**Data for this task:**
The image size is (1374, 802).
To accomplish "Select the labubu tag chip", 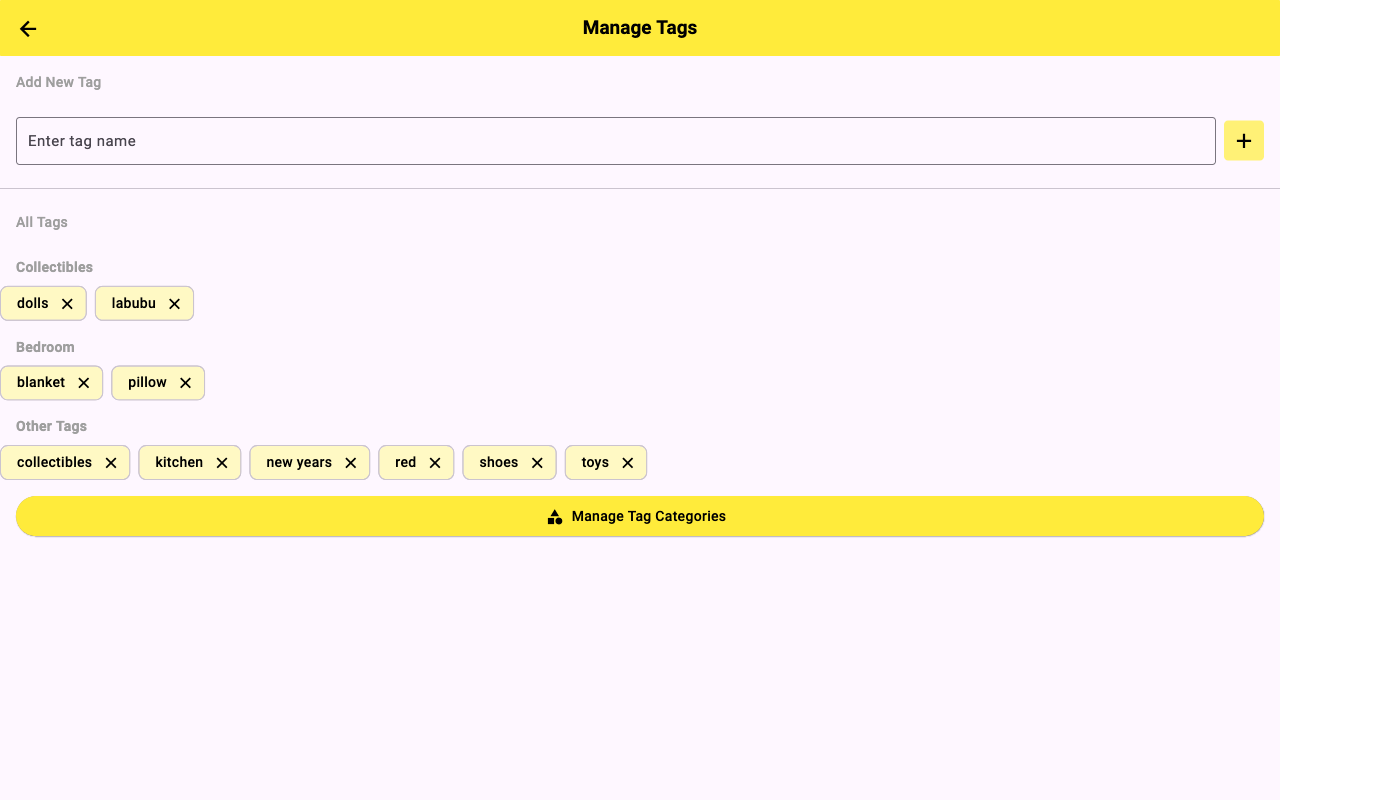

...

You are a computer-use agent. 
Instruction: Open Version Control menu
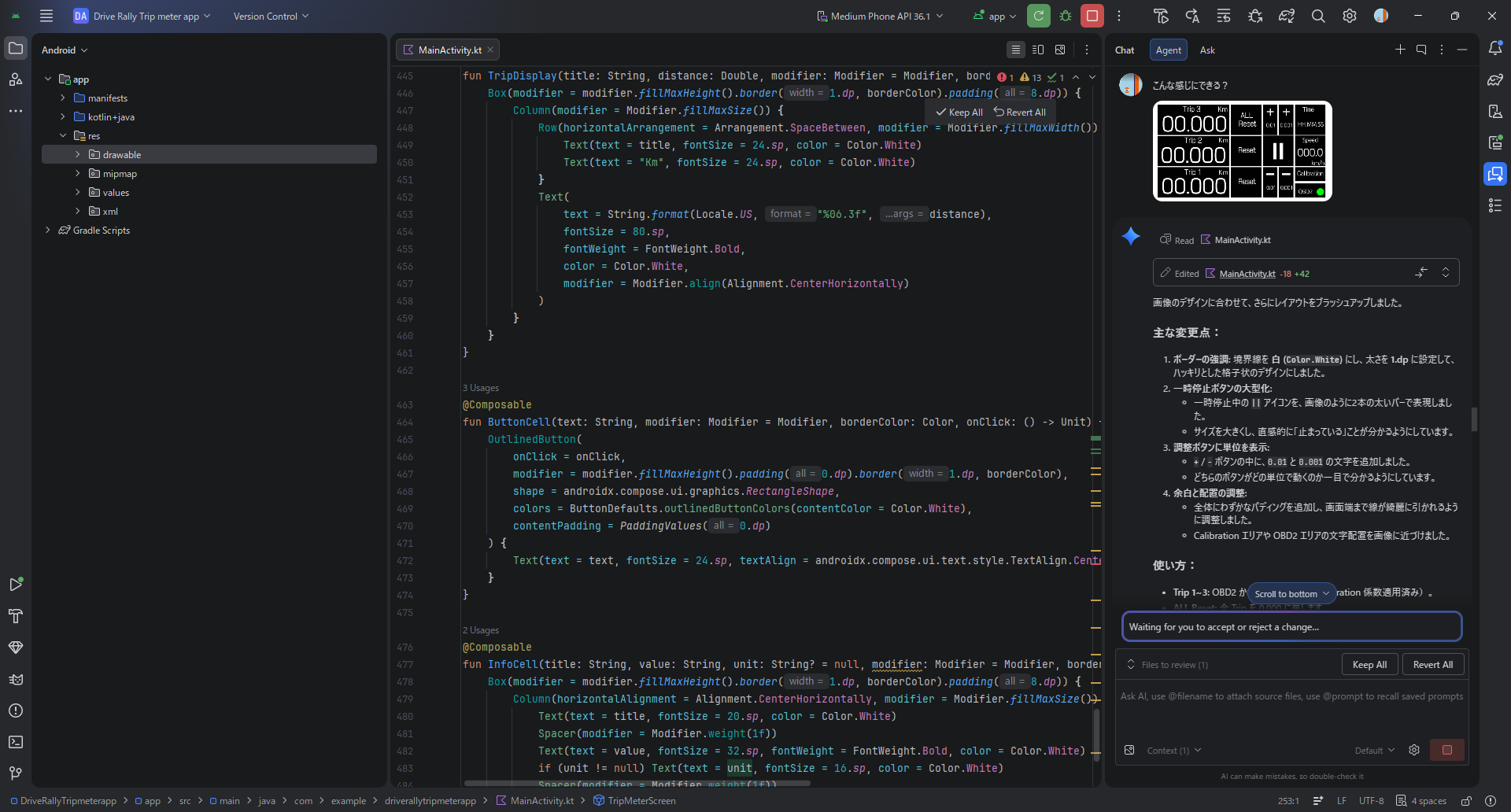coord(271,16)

**Activity:**
The result should be an exact copy of only the lines above from the one that holds "The image size is (1374, 802)." through the one that holds "the labubu tag", both ends included, without pictures.

**Result of the task:**
The image size is (1374, 802).
To accomplish "Select the labubu tag chip", 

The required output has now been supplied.